TAREAS –
A – En el texto sobre la nación española que aparece más abajo, anota todos los tipos de nación de los que se dice que la Nación política es contradistinta.
B – Retoma el texto sobre la nación española a partir de su última oración y sigue escribiendo uno o dos párrafos más.

En resumen, gran parte de «la izquierda» tendió a pensar que España, o mejor, el «Estado español», era un producto muy reciente (acaso salido de las Cortes de Cádiz), mientras que Galicia, País Vasco o Cataluña habrían sido entidades prehistóricas ya constituidas y anteriores a la misma España. Una pléyade de historiadores regionalistas fueron tejiendo la idea de que España no había existido jamás como nación política antes de la Constitución de 1812, y por tanto, que su unidad, tan reciente, era muy frágil. Intentaron convencer a los estudiantes, y en gran medida lo consiguieron, de que la unidad política de España fue siempre muy precaria, o que no existió jamás (Rafael Sánchez Ferlosio, autor en 1994 del libro Esas Yndias equivocadas y malditas, recibió sin embargo en 2009 el Premio Nacional de las Letras Españolas).

Pero este modo de interpretar la historia de España no era, en modo alguno, como se pretendía, más «científico» que el modo tradicional de interpretar la historia de España en la línea del liberal Modesto Lafuente, por ejemplo. La unidad histórica de España, como sociedad política soberana (prácticamente, como Imperio, y no como una mera diócesis de la época de Diocleciano), se constituyó a partir de la invasión musulmana de Hispania. Que dio lugar (suponemos) a la organización del Reino de Asturias en cuanto origen histórico de la posterior monarquía española. Una monarquía que se enfrentó, desde el principio, en la época de Alfonso II, no solamente al emirato de Córdoba sino también al «Imperio» de Carlomagno.

Pero la nación española, como nación histórica, está ya explícitamente documentada siglos antes de las Cortes de Cádiz. El bachiller Carrasco, por ejemplo, le dice a Don Quijote: «Sois espejo de la nación española.» Sin embargo, los políticas regionalistas secesionistas, y los historiadores alentados por ellos, pasaron por encima de estos documentos, y trataron de interpretar a su modo la historia común, y no sólo con argumentos «científicos», sino muchas veces recurriendo a patrañas y falsificaciones vergonzosas.

3. La Patria no se funda en la Constitución, sino la Constitución en la Patria

La Patria, por tanto, el patriotismo, no se funda en ninguna de las decenas de constituciones que han ido sucediéndose en el curso de los siglos, sino que son estas constituciones las que se fundan en la Patria, y esta en la Historia. Otro tanto ocurre con la Nación política, idea que es inseparable de la idea de Estado, y que por tanto es contradistinta de la nación biológica, de la nación étnica y de la nación histórica.

Tampoco la nación española, como nación histórica, deriva de un «acuerdo constitucional», sino que se funda en una nación histórica previa, en siglos, en su constitución interna o systasis, al documento constitucional que sistematizó sus normas. De la misma manera a como la Gramática de una lengua no crea la lengua, sino que es una lengua ya constituida la que hace posible su propia gramática (la lengua española se hablaba ya siglos antes de los años en los cuales Nebrija escribió la primera gramática de la lengua española).

(Registros de texto y de señalamiento de elementos)
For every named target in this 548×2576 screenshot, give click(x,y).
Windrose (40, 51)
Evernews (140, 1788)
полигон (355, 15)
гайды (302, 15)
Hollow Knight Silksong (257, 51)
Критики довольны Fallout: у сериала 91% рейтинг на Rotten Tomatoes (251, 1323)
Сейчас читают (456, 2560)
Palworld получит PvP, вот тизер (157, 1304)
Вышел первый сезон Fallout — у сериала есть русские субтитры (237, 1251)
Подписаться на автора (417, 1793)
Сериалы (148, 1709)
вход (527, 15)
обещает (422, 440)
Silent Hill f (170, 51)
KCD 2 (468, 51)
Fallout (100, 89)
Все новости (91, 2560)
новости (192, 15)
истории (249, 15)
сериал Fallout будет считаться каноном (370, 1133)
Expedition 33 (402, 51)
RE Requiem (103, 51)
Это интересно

RESULTADOS ESPERADOS –
A – nación biológica, nación étnica, nación histórica

B –
4. La Nación política fundamento del patriotismo real, requiere una teoría integral del Estado

La idea de Nación política no puede entenderse al margen de una teoría del Estado que desborde los límites estrictamente jurídicos en los cuales se mantienen los tratadistas de Derecho constitucional. Porque el Estado no se reduce a su capa conjuntiva sino que también contiene necesariamente un territorio apropiado, fundamento de su capa basal, y esto envuelto por una capa cortical que lo separa de las demás y al mismo mantiene su interacción con otros Estados.

Ahora bien, la Patria tiene que ver ante todo con la misma capa basal sobre la que se asienta cada Estado. Y, ante todo, con el territorio que esa sociedad política se ha apropiado como suyo, resistiendo a cualquier otro Estado que pretenda atravesar sus fronteras. El Estado sólo puede constituirse en un territorio delimitado por su apropiación (se atribuye a Henry S. Maine, Ancient Law, 1861, el criterio de la territorialidad como criterio distintivo entre la sociedad primitiva sin Estado y la sociedad civilizada, con Estado).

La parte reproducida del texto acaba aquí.